Вышеприведенные мысли предполагают иное понимание роли действия в психологии. Целенаправленное, мотивированное, порожденное стремлением приспособиться и удовлетворить потребности действие является аспектом или побочным продуктом необходимого взаимодействия между psyche и не-психическим миром.
(а) Удовлетворение обусловленных дефицитом потребностей происходит во внешнем по отношению к индивиду мире, а не внутри человека. Стало быть, адаптация к этому миру необходима, то есть необходимо чувствовать реальность, знать природу этого мира, уметь отличать этот мир от мира внутреннего, знать природу людей и общества, уметь откладывать удовлетворение потребности, уметь скрывать слабые места, знать, что в этом мире способствует удовлетворению потребностей, а что представляет собой опасность или совершенно бесполезно для удовлетворения потребностей, знать одобренные и дозволенные цивилизацией пути и способы удовлетворения потребностей.
(б) Мир сам по себе интересен и завораживающе красив.

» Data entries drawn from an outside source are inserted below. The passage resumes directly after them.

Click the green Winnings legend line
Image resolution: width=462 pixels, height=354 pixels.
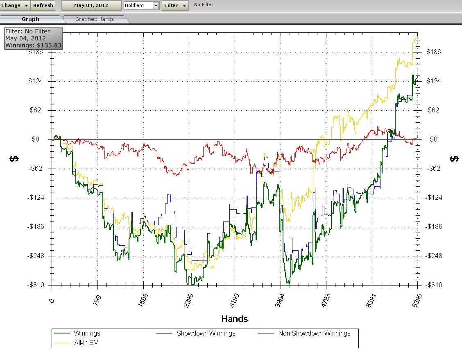pyautogui.click(x=62, y=333)
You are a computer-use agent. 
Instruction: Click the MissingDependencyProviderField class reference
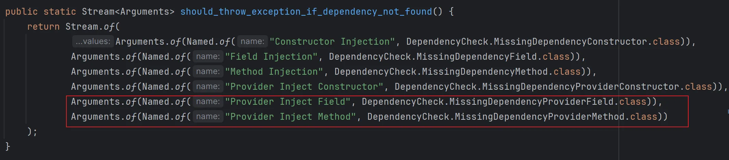point(531,102)
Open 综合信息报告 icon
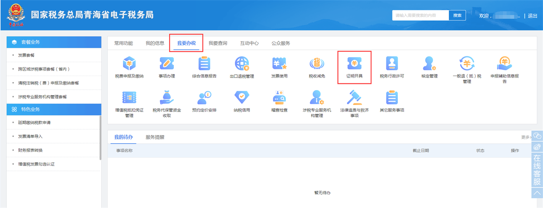The image size is (543, 208). click(204, 63)
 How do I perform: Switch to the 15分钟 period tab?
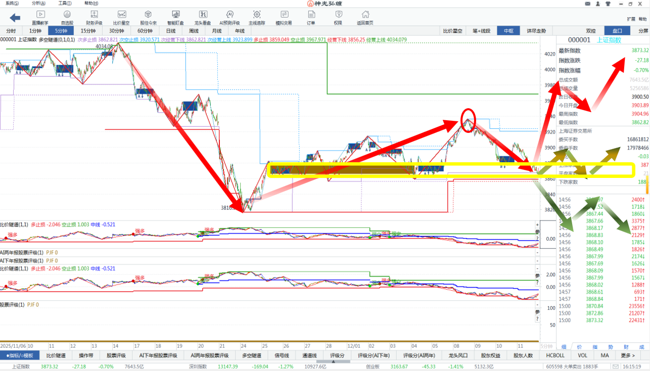[x=88, y=31]
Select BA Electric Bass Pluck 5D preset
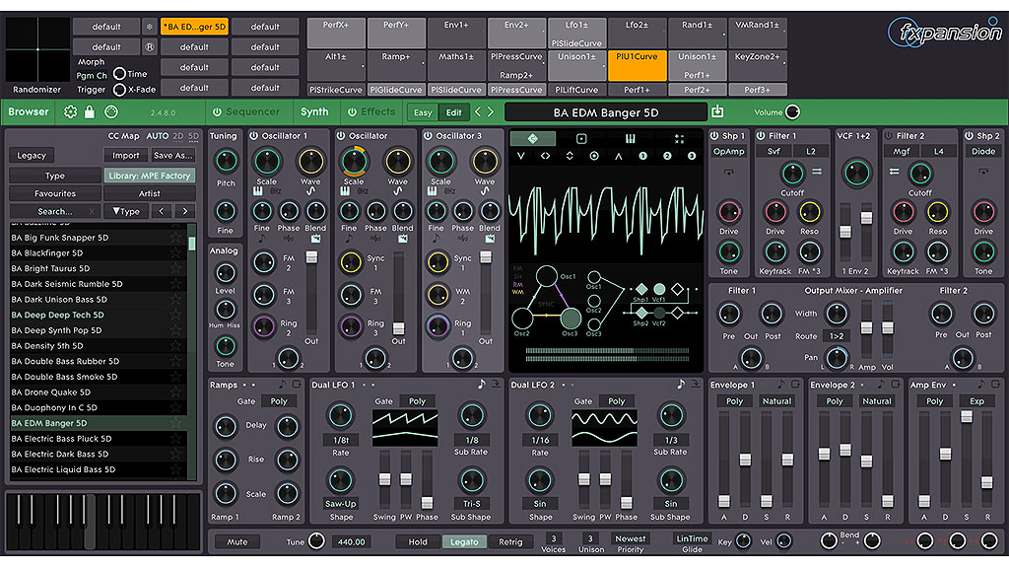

Изучение его, манипулирование им, игра с ним, созерцание его, получение от него удовольствия – все это мотивированные потребностями (познавательными, двигательными, эстетическими) виды действия.
Но есть также действие, которое очень мало связано с миром или вообще не имеет с ним ничего общего, по крайней мере, поначалу. Чистое выражение природы, состояния, или сил (Funktionlust) организма есть выражение Бытия, а не стремления (24). А созерцание и наслаждение внутренней жизнью – это и своего рода "действие", и антитеза действию в мире, то есть они приводят к покою и прекращению мускульной деятельности. Умение ждать это особый случай способности прерывать действие.
От Фрейда мы узнали, что прошлое существует в человеке в настоящий момент. Теперь, с помощью теории развития и самоактуализации, мы должны понять, что будущее тоже существует в человеке в настоящий момент: в форме идеалов, надежд, обязанностей, задач, планов, целей, неосуществленных возможностей, призвания, судьбы, рока и т.п. Тот, для кого будущего не существует, обречен на обыденность, безнадежность, пустоту. Он вынужден постоянно жить "свершившимся". Когда утрачивается стремление, – обычный организатор большинства видов деятельности, – человек оказывается неорганизованным и расколотым.
Разумеется, тот, кто пребывает в состоянии Бытия, не нуждается в будущем, потому что оно уже присутствует в нем. Тогда Становление на какое-то время прекращается и по его векселям можно получить самое большое богатство, то есть пиковые переживания, в ходе которых исчезает время и исполняются мечты.